* [Requirement] Filter the entries down to the lines holding "label", then copy those lines.

* [Exercise data]
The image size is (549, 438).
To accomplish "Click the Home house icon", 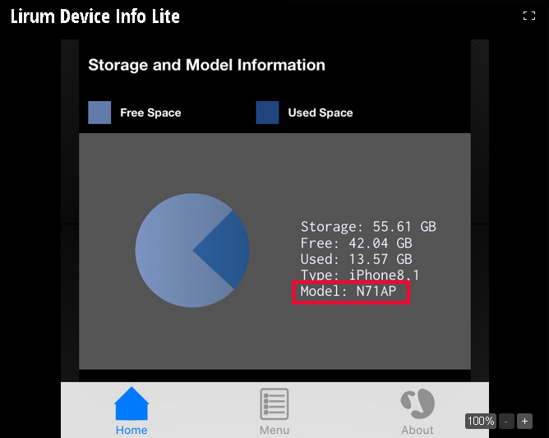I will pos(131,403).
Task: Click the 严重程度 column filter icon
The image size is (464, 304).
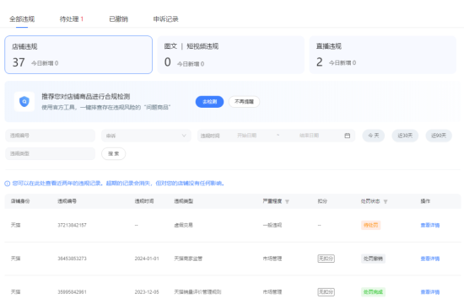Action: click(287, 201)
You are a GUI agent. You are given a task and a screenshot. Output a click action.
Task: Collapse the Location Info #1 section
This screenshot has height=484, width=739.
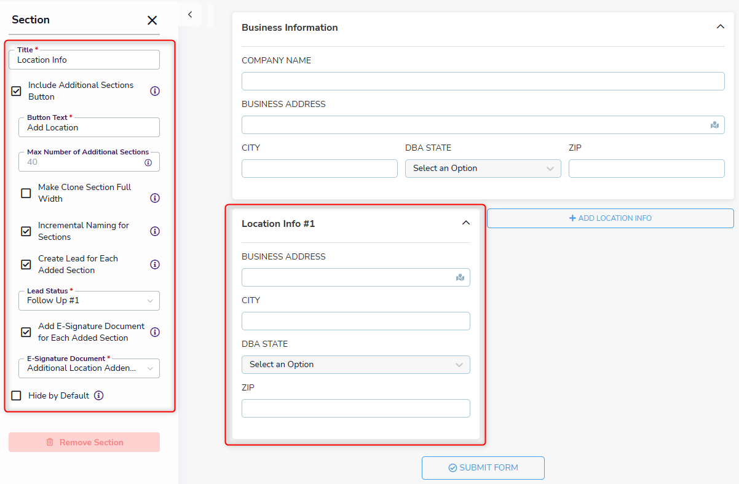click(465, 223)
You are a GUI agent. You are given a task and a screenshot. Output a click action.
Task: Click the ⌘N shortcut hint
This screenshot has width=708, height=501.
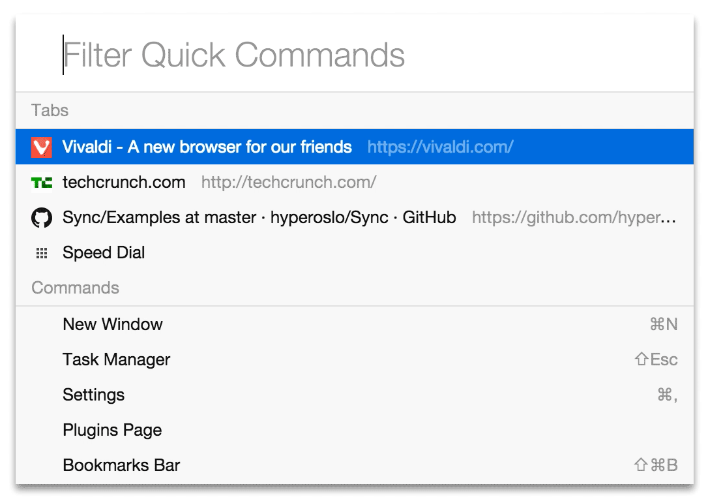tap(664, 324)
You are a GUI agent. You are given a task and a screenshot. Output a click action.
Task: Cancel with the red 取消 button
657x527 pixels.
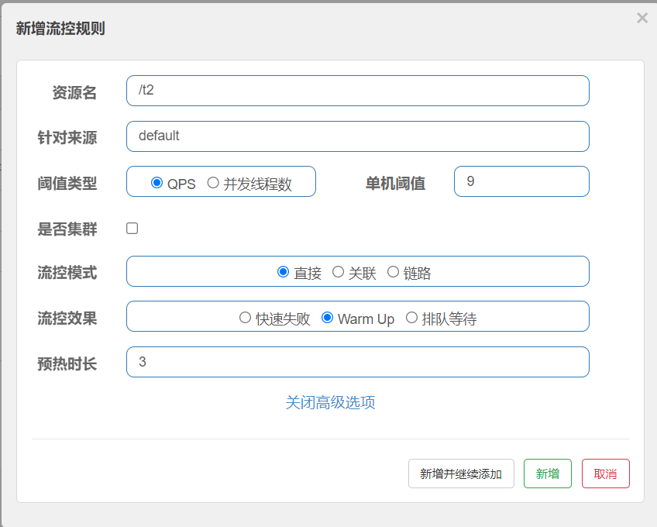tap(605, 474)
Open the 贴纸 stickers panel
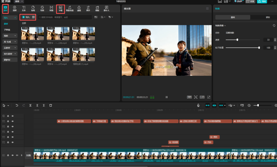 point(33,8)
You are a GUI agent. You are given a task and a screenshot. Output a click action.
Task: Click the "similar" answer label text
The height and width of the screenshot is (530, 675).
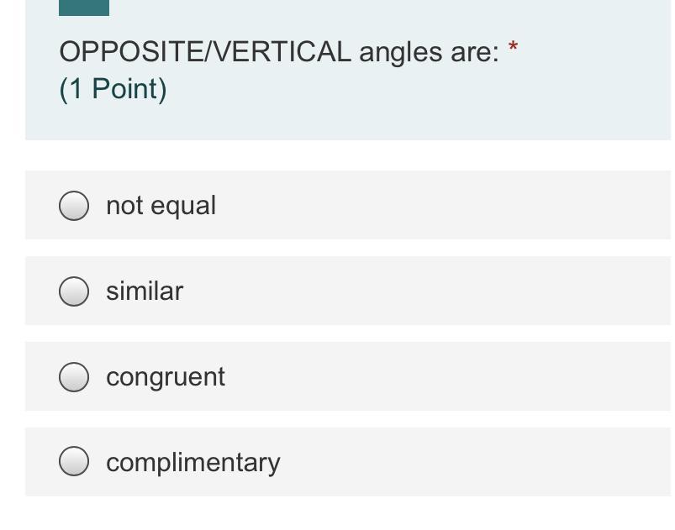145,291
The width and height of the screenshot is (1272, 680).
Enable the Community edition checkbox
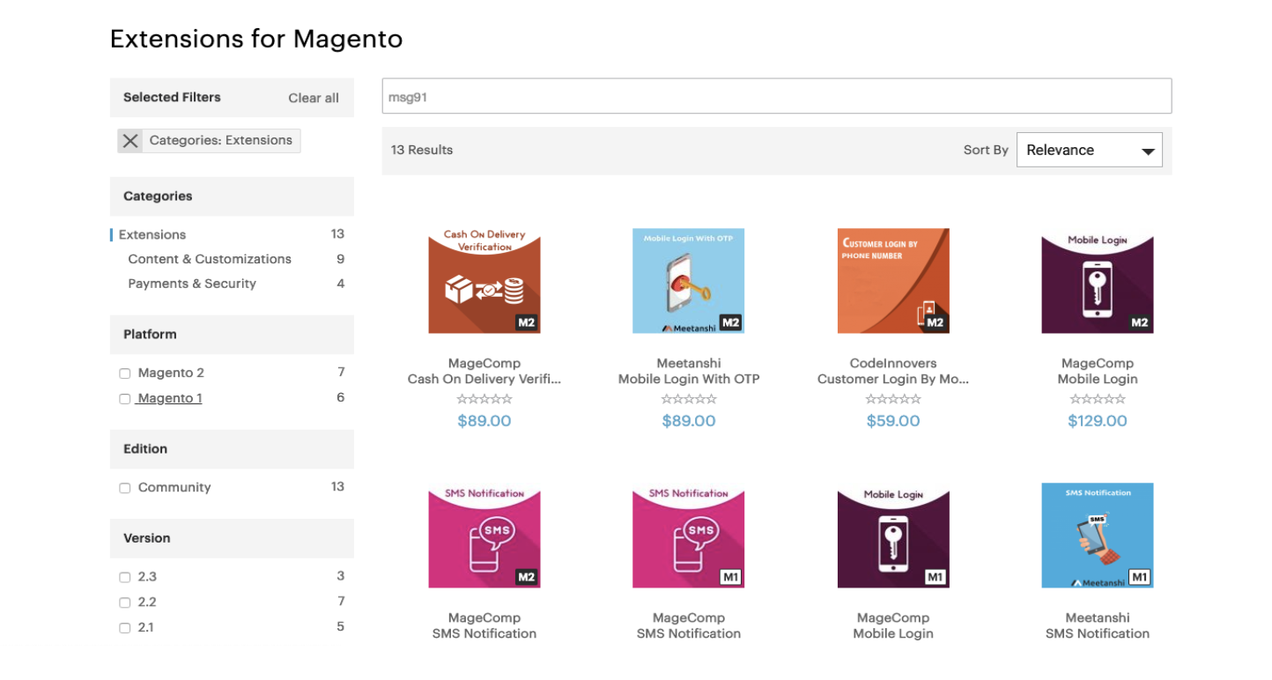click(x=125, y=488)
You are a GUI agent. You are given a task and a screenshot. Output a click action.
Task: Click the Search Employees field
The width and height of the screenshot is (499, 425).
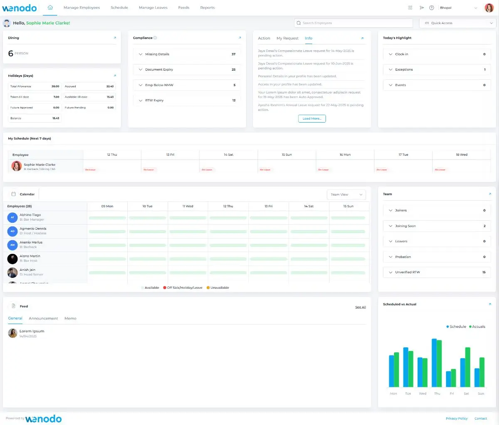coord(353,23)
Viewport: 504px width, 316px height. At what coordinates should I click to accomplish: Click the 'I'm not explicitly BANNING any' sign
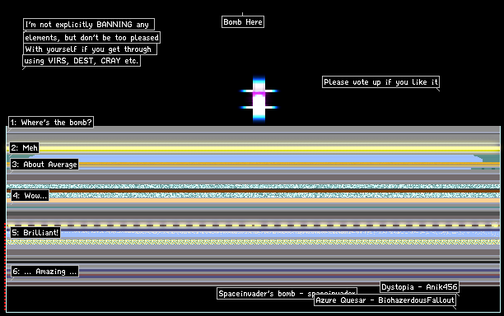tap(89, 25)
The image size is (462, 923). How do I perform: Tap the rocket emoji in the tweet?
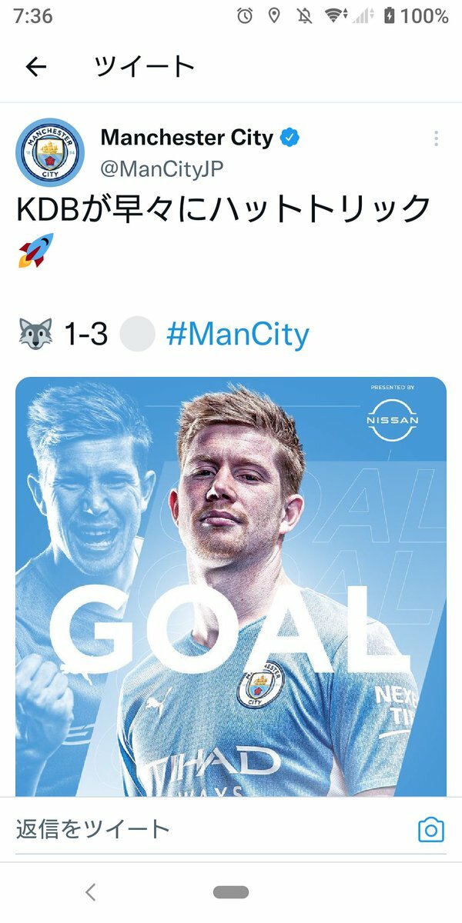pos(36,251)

--

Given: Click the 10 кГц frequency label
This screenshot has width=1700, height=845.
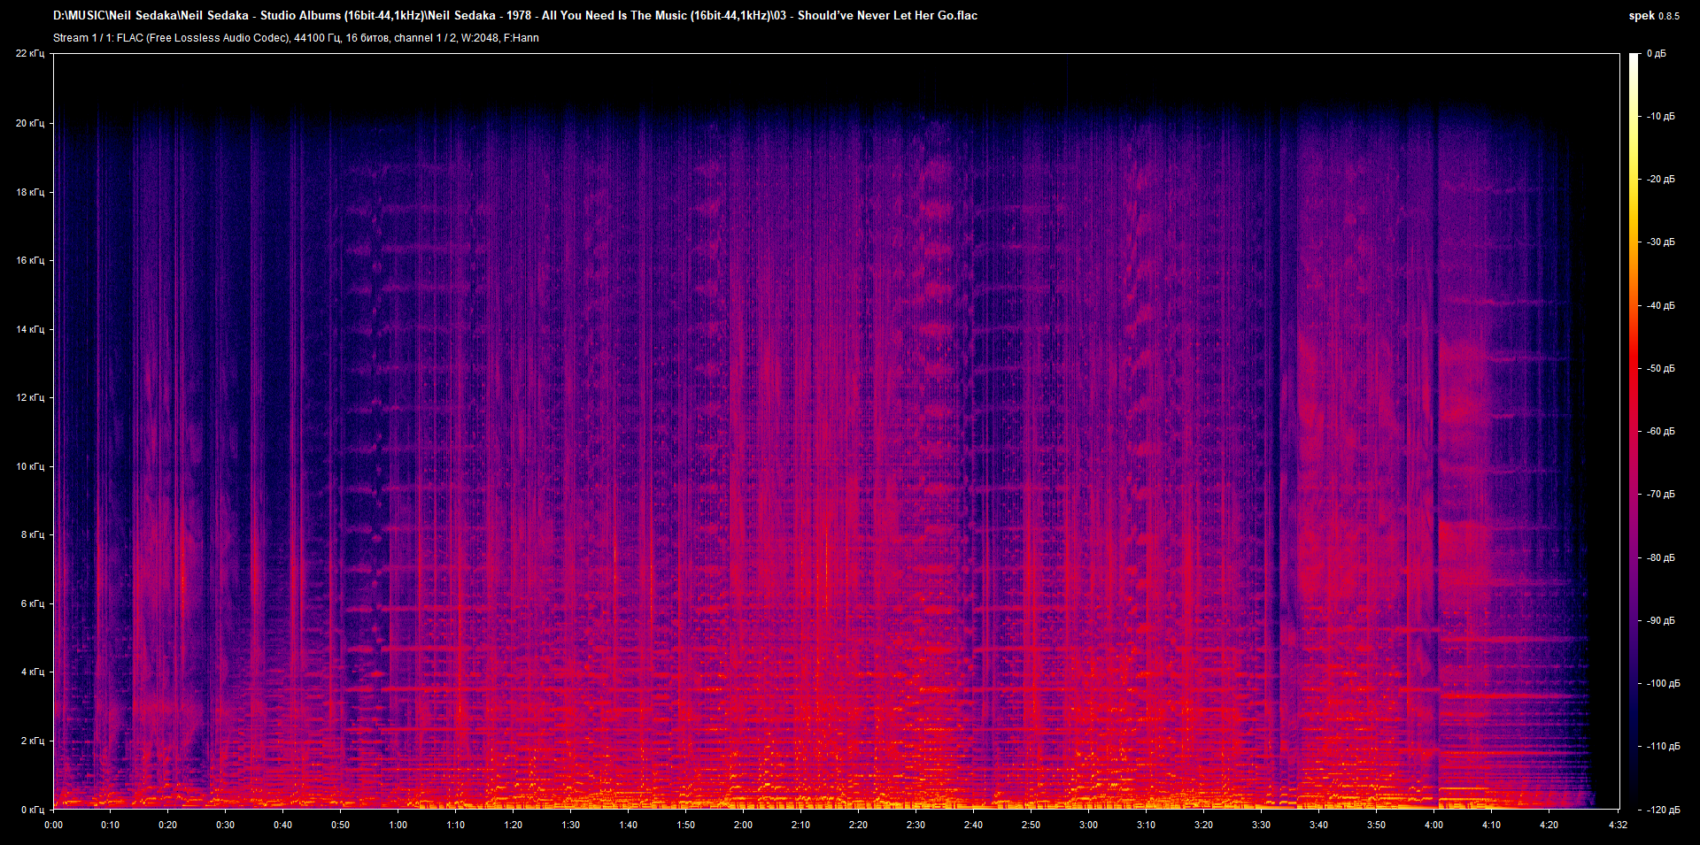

* [Solution to the problem]
Task: Click the "similar" answer label text
Given: Click the 10 кГц frequency label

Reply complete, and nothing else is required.